As ações atingem Bolsonaro — capitão da reserva do Exército — e os generais da reserva Augusto Heleno, Paulo Sérgio Nogueira e Braga Netto, além do almirante Almir Garnier. Todos receberam penas entre 19 e 27 anos de prisão no julgamento do STF.

Pela Constituição e pela legislação militar, um oficial pode ser expulso das Forças Armadas quando condenado a pena privativa de liberdade superior a dois anos — requisito já superado no caso dos réus.

O que o STM vai decidir

Com a abertura dos processos, caberá ao STM analisar se as condenações tornam os militares “incompatíveis ou indignos do oficialato”. O tribunal não revisará o mérito das condenações do STF — ou seja, não discutirá culpa ou inocência —, apenas avaliará se os crimes são compatíveis com a condição de oficial.

Cada réu responde a um processo próprio. Os relatores sorteados foram:

    * Bolsonaro – ministro tenente-brigadeiro Carlos Vyuk Aquino
    * Almir Garnier – ministra civil Veronica Sterman
    * General Paulo Sérgio Nogueira – ministro civil Barroso Filho
    * General Augusto Heleno – ministro da Marinha Celso Luiz Nazareth
    * General Braga Netto – ministro do Exército Flavio Marcus Lancia


Após assumir o caso, cada relator dará dez dias para manifestação da defesa.
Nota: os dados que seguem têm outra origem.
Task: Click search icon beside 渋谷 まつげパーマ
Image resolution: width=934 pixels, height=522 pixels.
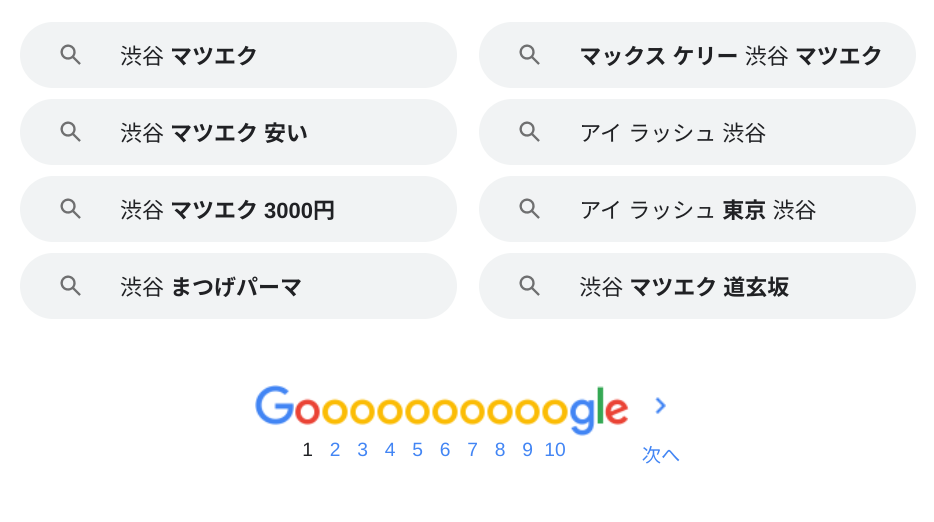Action: pyautogui.click(x=70, y=286)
Depois disso, elaborará seu voto — sem prazo definido para conclusão. Somente quando o relator liberar o processo é que a presidência do STM marcará o julgamento em plenário, composto por 15 ministros (10 militares e 5 civis).

Na sessão, acusação e defesa poderão sustentar oralmente seus argumentos. Não há limite de tempo para os votos, e ministros podem pedir vista. Após o julgamento, ainda caberão recursos. A perda de patente só será efetivada após trânsito em julgado.

Consequências de uma eventual expulsão

Se o STM decidir pela perda do oficialato — por maioria ou unanimidade —, os militares seriam expulsos das Forças Armadas. Isso não significa perda de remuneração: a lei prevê a conversão do soldo em pensão para esposa ou filhas, benefício conhecido como “morte ficta”, vigente desde 1960.

Outra possível consequência é a mudança do local de cumprimento de pena. Generais e almirantes poderiam deixar instalações militares e ser transferidos para prisões comuns.

A exceção é Jair Bolsonaro. Mesmo que perca a patente, ele manterá direito a sala especial, garantido pelo STF em razão de sua condição de ex-presidente da República.

Bolsonaro cumpre pena de 27 anos e 3 meses na Papudinha, unidade anexa ao Complexo da Papuda (DF), construída para policiais militares presos. Sua sala de Estado-Maior tem mais de 60 m², com TV, geladeira, banheiro privativo e área externa para banho de sol.